When a woman had gall bladder surgery at a Massachusetts hospital in 2013, doctors noticed something suspicious on a CT scan that they thought could be ovarian cancer. But the recommendation that the patient get a pelvic ultrasound fell through the cracks. Months later, she was diagnosed with stage 3 ovarian cancer.
Normally, this type of medical mistake could mark the start of a protracted malpractice lawsuit. But in Massachusetts, where medical, legal and consumer groups have worked together in support of a recently enacted law that tries to preempt litigation by establishing a process and timeframe for discussing mistakes, that’s not what happened, according to her attorney who recounted the case in an interview.

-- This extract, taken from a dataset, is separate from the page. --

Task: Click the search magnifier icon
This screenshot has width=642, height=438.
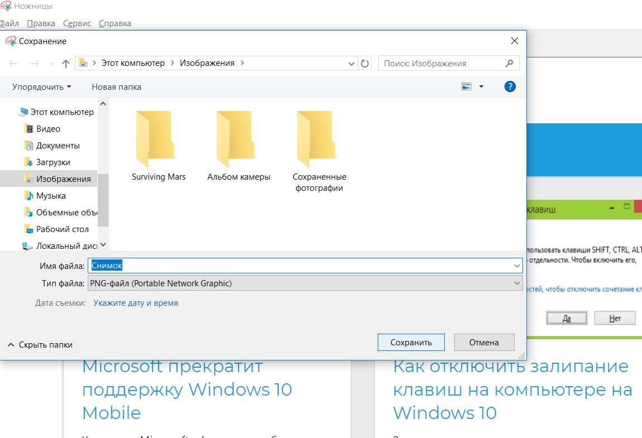Action: coord(509,64)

The law mandates that people give health care providers six months notice if they intend to sue. The woman’s lawyer notified the hospital of the mistake and the harm it had caused her: A delay in diagnosis that may have led to more extensive cancer treatment and, arguably, a higher risk that the cancer will recur.

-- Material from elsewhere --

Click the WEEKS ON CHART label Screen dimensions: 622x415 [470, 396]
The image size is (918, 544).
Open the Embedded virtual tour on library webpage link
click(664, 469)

Hospital officials, who had 150 days to respond, determined that their actions hadn’t met the standard of care. The hospital arranged a meeting between the woman and one of their physicians to talk about why the error occurred and the measures being taken to make sure it won’t happen again. The physician apologized, and soon after the woman accepted a financial settlement from the hospital.
The whole process took about a year, far less time than a drawn-out legal battle would have involved, says Jeffrey Catalano, the Boston attorney who represented the woman but declined to provide identifying details in the case.

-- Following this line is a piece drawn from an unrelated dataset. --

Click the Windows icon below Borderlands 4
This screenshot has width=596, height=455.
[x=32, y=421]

“The hospital did the right thing,” he says. “My client felt really good about it. She felt like she was heard.”
Traditionally, medical liability reform has focused on laws that set caps on the dollar amount that plaintiffs can receive in damages. But interest in non-traditional types of medical liability reform has been growing, spurred on by dissatisfaction with so-called “deny and defend” adversarial systems that often result in lengthy and expensive legal proceedings when a medical error occurs.
In the national health care debate, the issue has been a key dividing line between Democrats and Republicans. The GOP generally supports capping damage awards as a way to rein in frivolous medical malpractice lawsuits and keep health care costs down. Democrats, supported by the trial lawyers lobby, argue that the Republican strategy is ineffective and leaves patients who have been injured with inadequate recourse. After the health law passed, President Barack Obama offered to work with Republicans on the issue. In 2010, his administration awarded $23 million in planning and demonstration grants around the country as part of a patient safety and medical liability reform initiative.
Boston’s Beth Israel Deaconess Medical Center and the Massachusetts Medical Society received a planning grant for $274,000 to develop a roadmap for a statewide communication, apology and resolution (CARe) system modeled after a successful program at the University of Michigan.
“Our effort was to take a model that had been very successful in a closed [health care] system and see if we could create an environment to implement it in a much broader way,” says Dr. Alan Woodward, a retired emergency physician who chairs the Massachusetts Medical Society’s Committee on Professional Liability.
Communication and resolution programs are gaining in popularity. Advocates emphasize moving quickly when a medical error is made to discuss it with the patient and the patient’s family, apologize and, if the standard of care has not been met, offer compensation.
In Massachusetts, six hospitals joined a pilot project to implement the model. Medical, legal and consumer groups that had participated in developing the roadmap formed a health care alliance to exchange information and develop best practices, and provide support for the hospital pilot projects.
In turn, that state law bolsters the alliance’s efforts to change how medical injuries are addressed. In addition to the six-month “cooling off” period before a suit can be filed, the law requires that patients be told when medical mistakes are made that result in unexpected complications and allows providers to apologize for unanticipated outcomes without fear their words will be used against them in court.
While many health systems and states are experimenting with non-traditional forms of medical liability reform, Massachusetts’ efforts are among the more comprehensive.
The broad-based Massachusetts’ effort is modeled after the University of Michigan’s communication and resolution program. Since the program began in 2001, it had reduced the rates of average monthly new claims and average monthly lawsuits, while cutting the time to resolve disputes and legal costs, a 2010 study published in the Annals of Internal Medicine found.
Saving money shouldn’t be the primary motivation for adopting a program, says Richard Boothman, the chief risk officer for University of Michigan health system and the man who pioneered their program. Patient safety is the goal.
“The very best risk management is to not hurt anybody in avoidable ways, and the second best [strategy] if we do hurt someone is not to do it again,” he says.